Unemployment Benefits Fraud Could Cost $300 Billion Nationwide – NBC 7 San Diego


Billions of dollars have been stolen from California’s unemployment benefits. Criminals have targeted the state’s Employment Development Department, which was unprepared for the wave of applications it received because of the coronavirus pandemic.

“Those benefits have attracted the largest cyber attack in terms of fraud in American history,” said Blake Hall, CEO of the authentication company ID.me. “The fraud rates that we’re seeing are over 10 times what we usually see at federal agencies.”

ID.me is a company used to verify that people are who they say they are.
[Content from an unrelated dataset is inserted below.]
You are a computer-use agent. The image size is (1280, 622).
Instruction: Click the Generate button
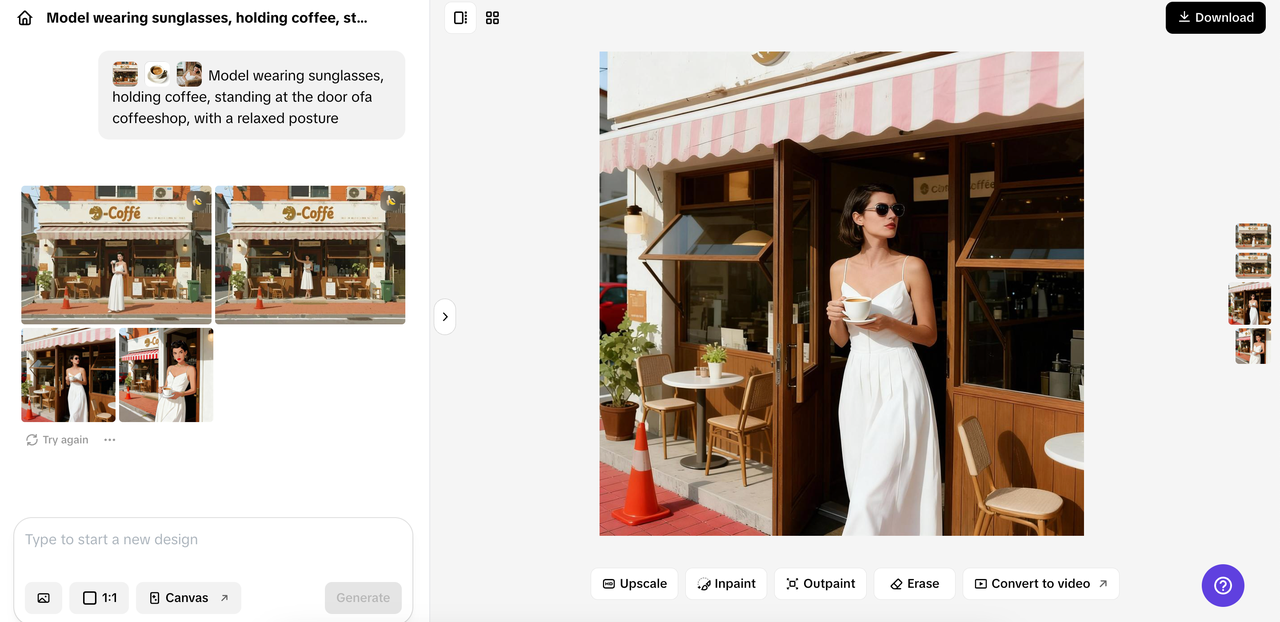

Hall says they’ve worked to verify identities everywhere from the Social Security Administration to doctors writing prescriptions for medication.

“Identity verification is an enormously complex space,” said Hall.

Hall says if you had talked about increasing the security of California’s unemployment department’s computer systems a year and a half ago, no one would have taken you seriously.

“EDD, like many of the other state workforce agencies we work with, are on 1980s technology,” said Hall. “We have a duty to sound the alarm bell to say if you’re going to distribute $600, $700 billion in aid, you better make sure you have the right security measures in place.”

Part of the problem is many of our authentication systems are out of date.

“We have been focusing on where the bad guys were, not where they are,” said James Lee, COO of the Identity Theft Resource Center. “The whole unemployment fraud situation has been the biggest wakeup call in a decade.”

That fraud is hurting people who actually need the money. Hall says criminals are applying for the checks in California because it is a richer state. That means the fake applications are clogging up the system.

“We have always seen a fraud rate north of 50% every single time,” said Hall. “If a criminal files in the name of somebody who needs unemployment, if that person files second, they’re going to get locked out.”

That means if someone has your information, they could steal the money that you qualify for. Hall showed NBC 7 screenshots from chat rooms on the dark web listing drivers licenses and other identifying information for sale.